Impact
An 8‑byte data structure in the Linux IPv4 stack was accessed on ARM64 devices using a 64‑bit load that required natural alignment. When the kernel was compiled with Clang and link‑time optimization, the loader performed an unaligned 64‑bit load, causing a strict Alignment Fault that immediately panicked the kernel. The flaw does not expose data or modify memory dishonestly; it simply brings the system down, resulting in a loss of availability. The weakness is identified as atomic read/write of a non‑aligned structure, corresponding to CWE‑468.
Affected Systems
The issue affects Linux kernels for ARM64 that were compiled with Clang and have LTO enabled, before the patch that moves the READ_ONCE and WRITE_ONCE macros to operate on the 32‑bit members. Any system running an unpatched kernel on ARM64, regardless of the device type, is vulnerable if it uses the IPv4 multipath hash seed sysctl.

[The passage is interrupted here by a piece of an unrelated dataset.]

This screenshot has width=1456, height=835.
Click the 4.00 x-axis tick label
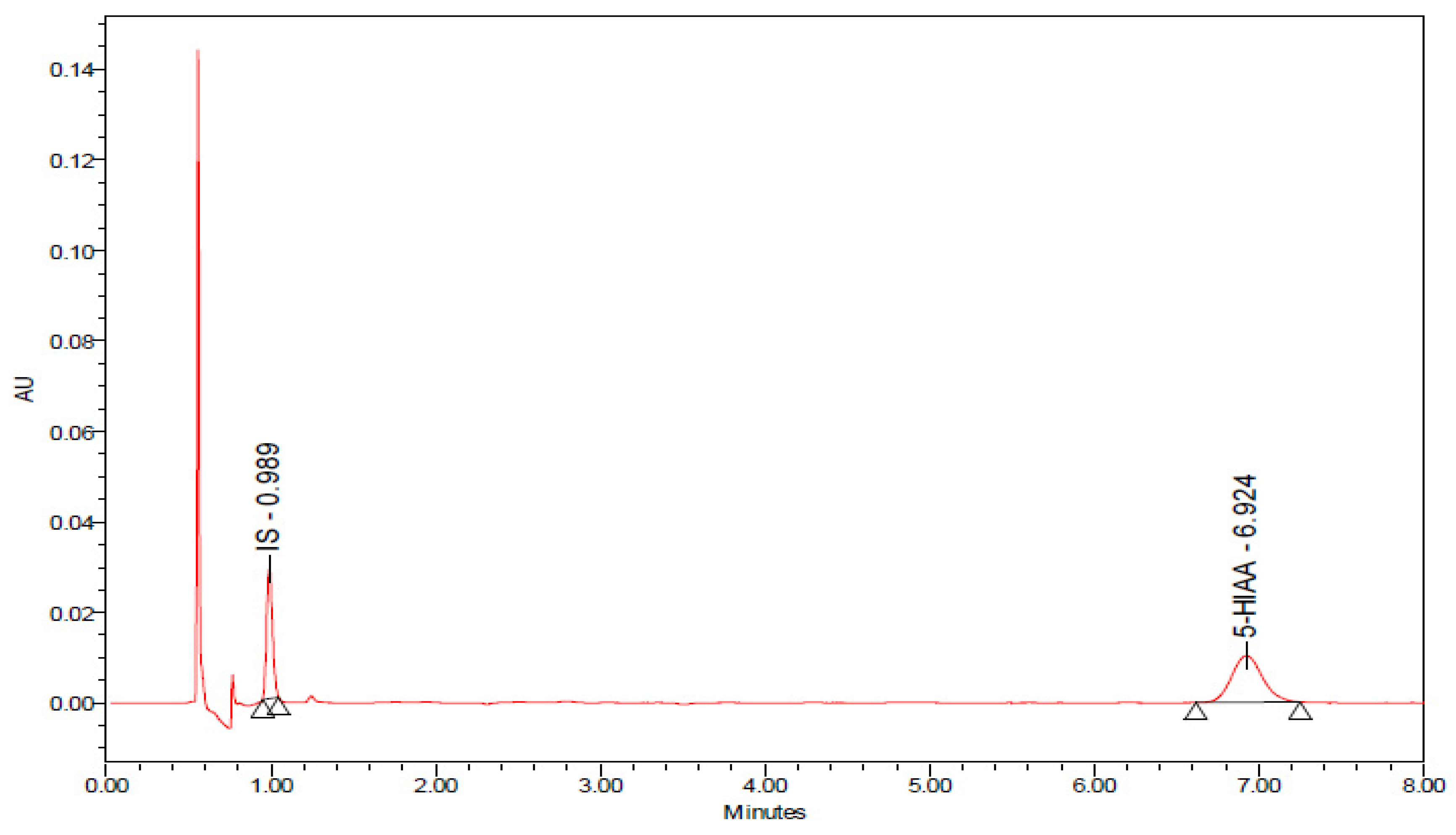[x=765, y=786]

This includes embedded platforms, servers, or mobile devices that build the kernel with Clang LTO.
Risk and Exploitability
The CVSS score of 5.5 indicates moderate severity, while the EPSS rate is below 1 %, suggesting a low likelihood of real‑world attacks. The vulnerability is not listed in the CISA KEV catalog, so no active exploitation is documented. For an attacker to trigger the fault, privileged operations that read or write the multipath hash seed sysctl would be required, implying a local or elevated privilege attack vector. When triggered, it results in an immediate denial of service via kernel panic.